John Kelly, as of Wednesday afternoon, had not addressed the issue publicly. Sanders, in her press briefing, said that he and Trump had spoken “multiple times” on Tuesday and that his only anger was at those—meaning the media—who had “politicized” the situation. She also said that Kelly had been on the call with the Johnsons, and that he thought that Trump had been entirely respectful and had done “the best job he could under the circumstances,” thereby pitting the word of a father who had lost his son against that of a woman who had lost her son. It would, eventually, be useful to hear more about this from Kelly himself.
There are so many layers to a Trump attack that trying to make sense of one layer can obscure the others. Does it matter, for example, that the Obamas invited General Kelly and his wife to a White House breakfast for Gold Star families a couple of months after Robert’s death, seating them at Michelle’s table? Or that Robert had a wife, Heather, who would have been his next of kin and thus might have been contacted, too?

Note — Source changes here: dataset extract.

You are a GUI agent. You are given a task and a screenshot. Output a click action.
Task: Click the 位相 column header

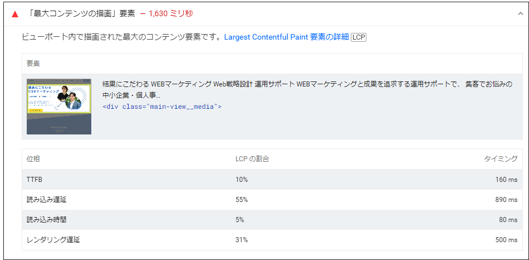[33, 159]
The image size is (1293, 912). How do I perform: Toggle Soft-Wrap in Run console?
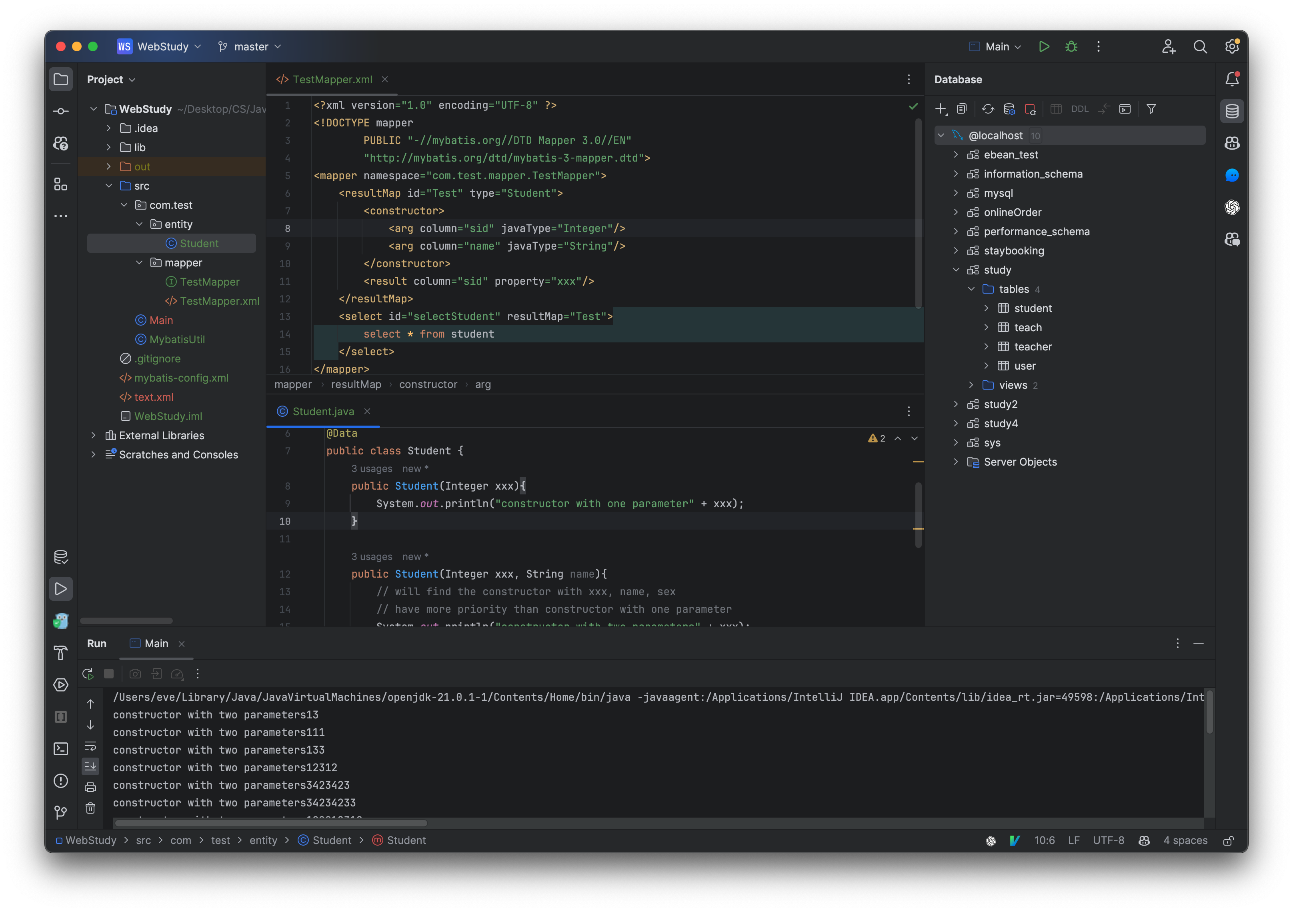[x=90, y=746]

Robert died during an intense period in the war in Afghanistan, when it might, logistically, have been difficult to have the President immediately call each family. Should the Kellys have been given special treatment because the General was a general? Does it matter that Trump, who claimed that he had called all, or “virtually” all the families of those who have died during his Presidency, seems, according to the A.P., to have missed a few? (One father who did receive a call told the Washington Post that Trump offered him twenty-five thousand dollars but never followed through; the White House says that the check has now gone out.)
Maybe none of that matters—not even the comments that Skip and Rhonda Rollins made to CNN when they encountered the Obamas on Veterans Day, in 2009, during an unannounced trip that the Obamas made to Section 60 of Arlington National Cemetery, where many of the dead from the wars in Iraq and Afghanistan are buried. The Rollinses were there to visit the grave of their son, Justin, who had died in Iraq in 2007, at the age of twenty-five, and Skip Rollins said that, even though he didn’t agree with President Obama politically, he and his wife were moved by the gesture. Why tally that at all? There is something dirty about a bragging contest built around comparative compassion; it is unseemly and un-Presidential. But the truth matters, and, with Trump, one needs to be alert to both the fine print and the big lie.

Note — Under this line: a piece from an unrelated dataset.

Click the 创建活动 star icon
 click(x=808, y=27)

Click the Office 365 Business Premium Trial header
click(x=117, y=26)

One needs, also, to return to the evaded questions. Does the Trump Administration have a coherent account of what happened in Niger, and an explanation of what might happen with the deployment of troops there? Does Trump understand how many people may die in the wars he casually talks about starting? Would he make all the phone calls then? More than that, does he accept that the deaths, for the troops’ families, have meanings that have nothing to do with him?